**What you have to do**
Give the stretch from the line containing "Given: Expand the" through the line containing "Looking at the" as a JSON list of strings, one per line, leaving out blank lines and pictures.

**Input**
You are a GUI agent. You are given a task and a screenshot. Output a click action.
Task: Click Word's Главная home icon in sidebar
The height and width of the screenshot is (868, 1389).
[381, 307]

==

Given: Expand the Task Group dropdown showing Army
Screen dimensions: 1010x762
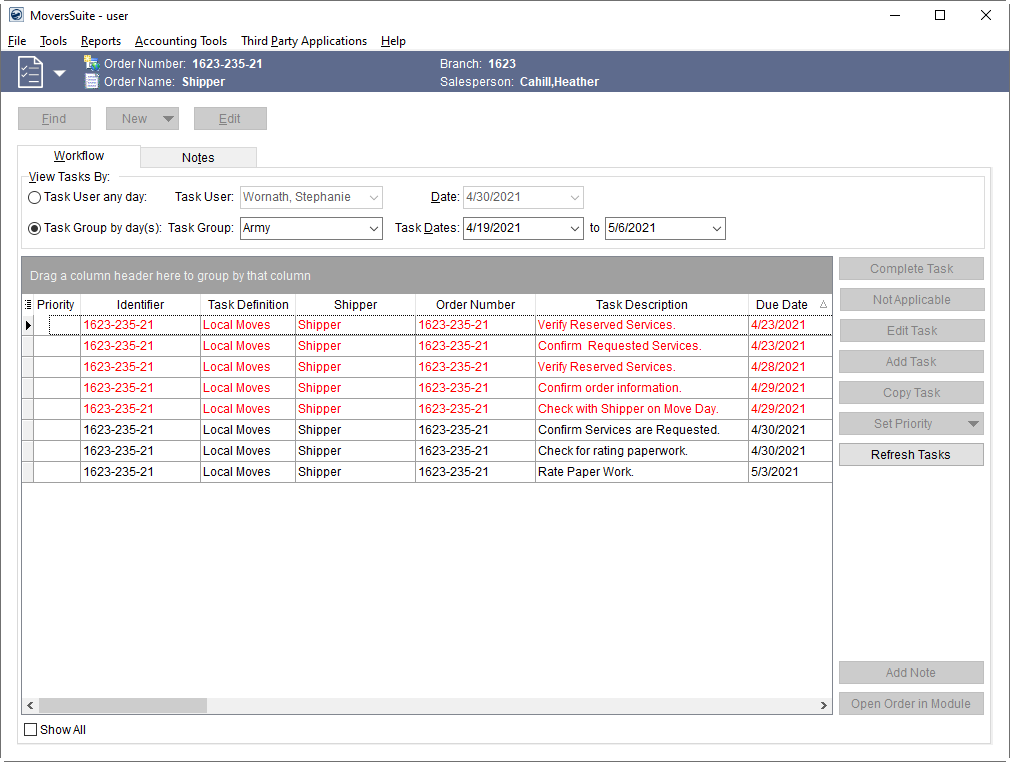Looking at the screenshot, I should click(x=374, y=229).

**Problem solution**
[
  "Given: Expand the Task Group dropdown showing Army",
  "Screen dimensions: 1010x762",
  "Looking at the screenshot, I should click(x=374, y=229)."
]